TH: Mandy was the hardest part to cast in the film. It's a particularly demanding role due to the range Mandy has to display as she changes from the seventies to the eighties. This type of camp female character has basically vanished from our cultural landscape, as far as I can tell. The closest equivalent today is probably a Parker Posey-type character, but she's still quite different from the Liza Minnelli of Cabaret or the Angela Bowie of the glam era. Mandy has a theatrical, campy party girl persona that can be turned on and off at will, and owes a great deal to the gay male sensibility of the time. I think women around the world were liberated from all kinds of highly codified notions of femininity when people like Patti Smith entered the pop cultural arena. It had such a profound effect on women but girls today have no memory of that kind of camp femininity.
I saw so many strong actresses for Mandy, both in the US and the UK, and it was really tough to find the right one. We came close a few times, but it wasn't until I met Toni that it all clicked. I had no doubt about her acting ability, but the question was how to transform Toni Collette psychically, both for the camera and in her own self-regard into this very different, very confident, overly sexual creature. She really had to go off the cliff; I'm sure it was terrifying. And what you see in the film is such a transformation, such a complete commitment to the role that she almost becomes unrecognizable as Muriel in Muriel's Wedding. After a certain point, nothing was too scary for Toni. What you get with the character is what you get with the actress playing her - this range of changes and the effects of various cultures and various experiences on one extraordinary woman.

◇ ◇ ◇ ◇ ◇

SHORT PROBLEM:
Copy the passage of the interview about casting Mandy starting at "I saw so many" and ending at "one extraordinary woman.", changing "actresses" to "performers". The lines have no connection to the interview about casting Mandy.

DATASET EXTRACT:
◇ ◇ ◇ ◇ ◇

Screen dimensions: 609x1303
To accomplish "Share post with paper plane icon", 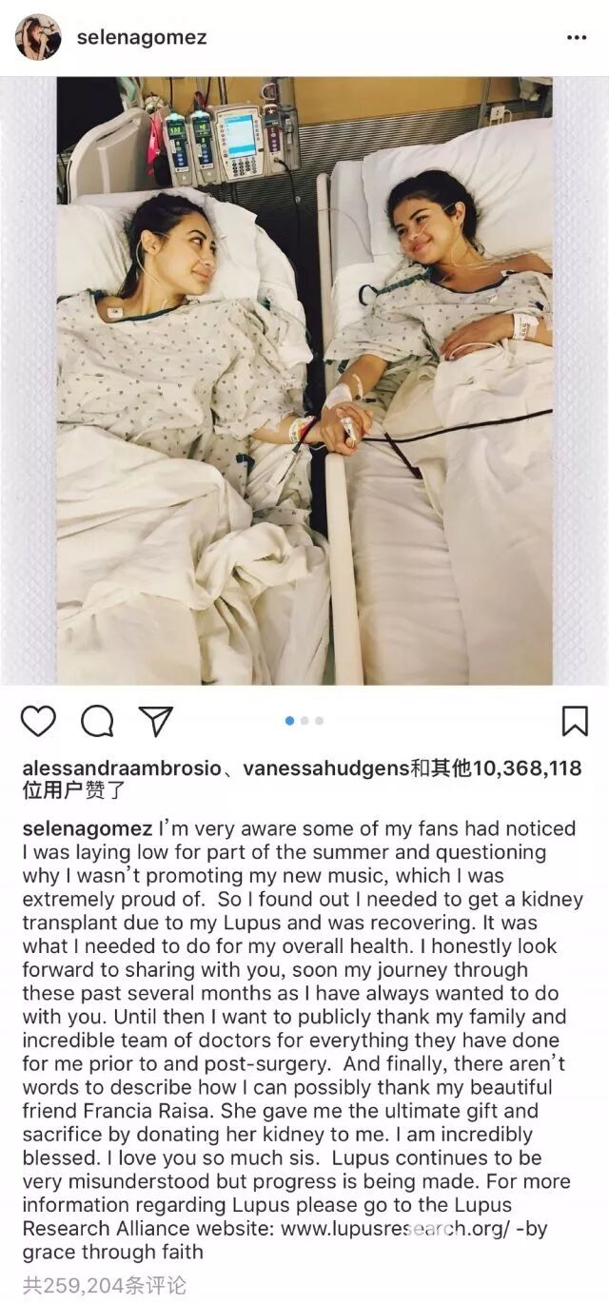I will [156, 721].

◇ ◇ ◇ ◇ ◇

TASK OUTPUT:
I saw so many strong performers for Mandy, both in the US and the UK, and it was really tough to find the right one. We came close a few times, but it wasn't until I met Toni that it all clicked. I had no doubt about her acting ability, but the question was how to transform Toni Collette psychically, both for the camera and in her own self-regard into this very different, very confident, overly sexual creature. She really had to go off the cliff; I'm sure it was terrifying. And what you see in the film is such a transformation, such a complete commitment to the role that she almost becomes unrecognizable as Muriel in Muriel's Wedding. After a certain point, nothing was too scary for Toni. What you get with the character is what you get with the actress playing her - this range of changes and the effects of various cultures and various experiences on one extraordinary woman.